This still leaves open the question of how to theorize the contradictory practices which make contestation possible, i.e., those sites where the processes of privileging (the collective possession of social capacities) collide with those of dis-privileging (dispossession) and so make opposition necessary. It will be useful to advance this inquiry through a critique of the ethical philosophy of Emmanuel Levinas (see "Philosophy and the Idea of the Infinite," Adriaan Peperzak, To the Other: An Introduction to the Philosophy of Emmanuel Levinas, West Lafayette, Indiana: Purdue University Press, 1993, 88-119), which is becoming increasingly useful in moving postmodernism toward the “ethical” (i.e., the management of “others,” and the “negotiations” between same/others). Levinas addresses the question of alterity through the notion of substitution: the same or Ego must consider itself as a substitute or hostage for the (defenseless) Other, taking full responsibility for that Other. Although Levinas understands this relation in terms of an absolute or transcendental exteriority which characterizes the other (and excludes the other from thematization or systematization), his text in fact assumes the persistent possibility of generalized want (exterminationism), in which one could in fact be a substitute for the other according to the global logic governing social relations: that is, Levinas’ discourse presupposes that all differences are differences within capital and produced by capital, and are therefore subordinated to the interchangeability of subjects within the totality of the productive and reproductive institutions of capitalism. Thus, who gets “eliminated” has nothing to do with the subject, but with the need of capitalism to eliminate “surplus” populations and political agencies. In other words, Levinas transforms the substitutability (redundancy, dispensability) of individuals (and, indeed, entire sections of the population) from an actual process to an ethical imperative. It is necessary to read the philosophy of Levinas, like the other postmodern theories I addressed earlier, as a response to Marxism, i.e., as an anti-Marxist tract which is compelled by this very logic to try to account for in an ethical manner the central problems grasped and formulated theoretically and politically by Marxism.

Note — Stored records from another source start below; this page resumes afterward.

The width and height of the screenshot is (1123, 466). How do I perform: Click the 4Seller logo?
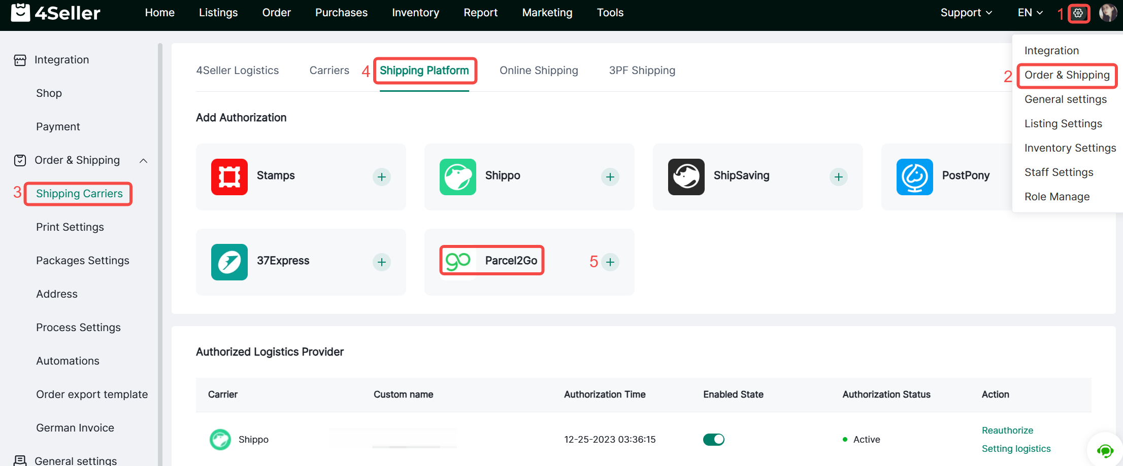[x=56, y=13]
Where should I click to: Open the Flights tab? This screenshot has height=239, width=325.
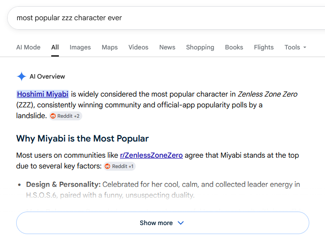coord(264,47)
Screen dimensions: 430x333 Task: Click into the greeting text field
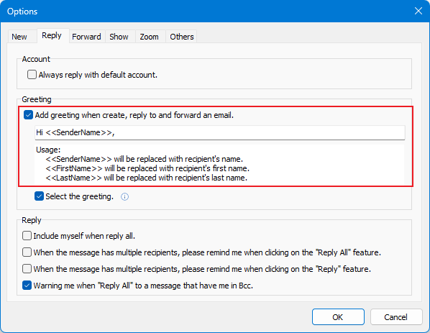(219, 133)

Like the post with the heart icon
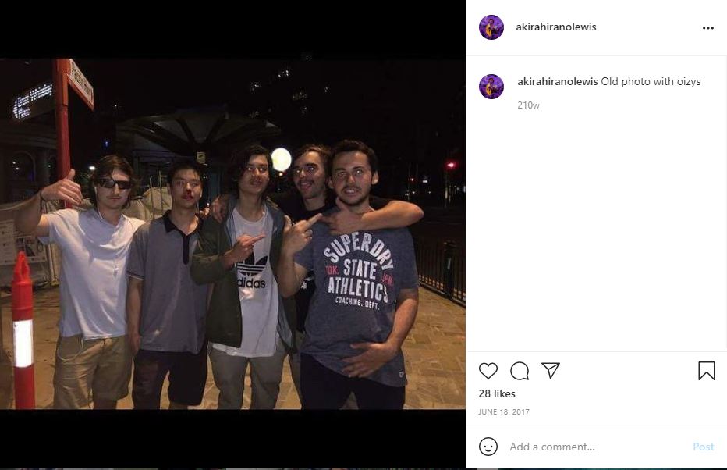[x=488, y=371]
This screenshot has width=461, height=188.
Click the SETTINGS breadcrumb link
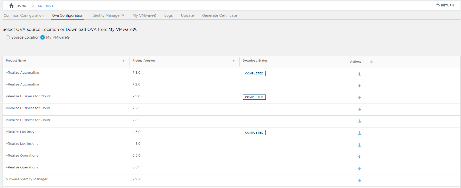coord(46,6)
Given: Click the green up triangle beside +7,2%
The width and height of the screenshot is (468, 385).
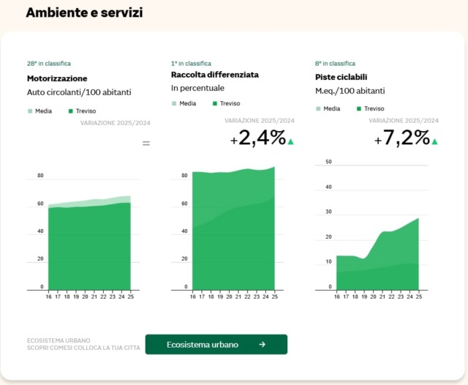Looking at the screenshot, I should pos(434,142).
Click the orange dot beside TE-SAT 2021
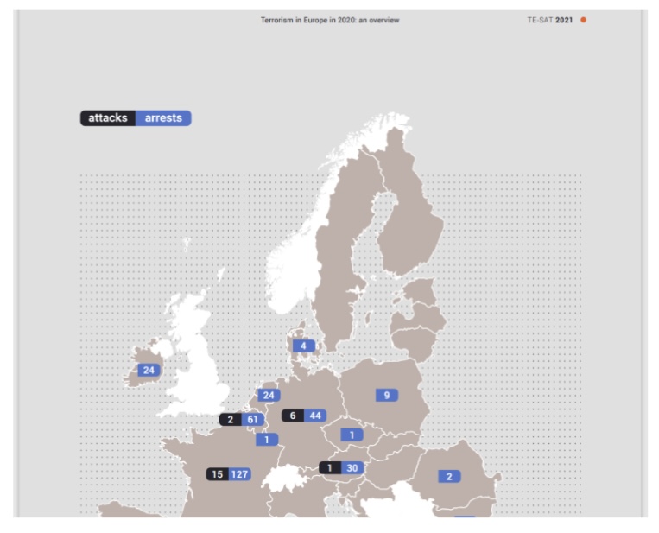 (583, 20)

More precisely, Levinas’ critique of Western philosophy’s conceptions of subjectivity (as the “conatus essendi” of the ego grounded in need which transforms otherness into the elements of its own satisfaction and power) and Being (as the strifeful world of such subjects, who can only build peace as a temporary balance of power between contesting forces) is, although ostensibly focused primarily on the phenomenological philosophies of Husserl and Heidegger and the tradition leading back to Descartes, first and foremost directed against the centrality of the category of labor in Marxism. The category of labor presupposes the entire social division of labor and the division of society into exploiting and exploited classes; thus labor is an immediately political category insofar as it is posited by the struggle over the organization of social production. This, then, is the strifeful world which Levinas wishes to find an “outside” to. The actual “other” of capitalism, or its outside is, rather, the abolition of social relations dependent upon the coercion and exploitation of labor, which the rapid increase in automation, scientific knowledge, and the demand that “leisure” (time for education) be increased at the expense of the working day, makes necessary and the collective power of the proletariat makes possible. In other words, labor as a category is itself a product of the class struggle, and it is as a theoretical weapon and practical guide in this struggle that it is “foundational.”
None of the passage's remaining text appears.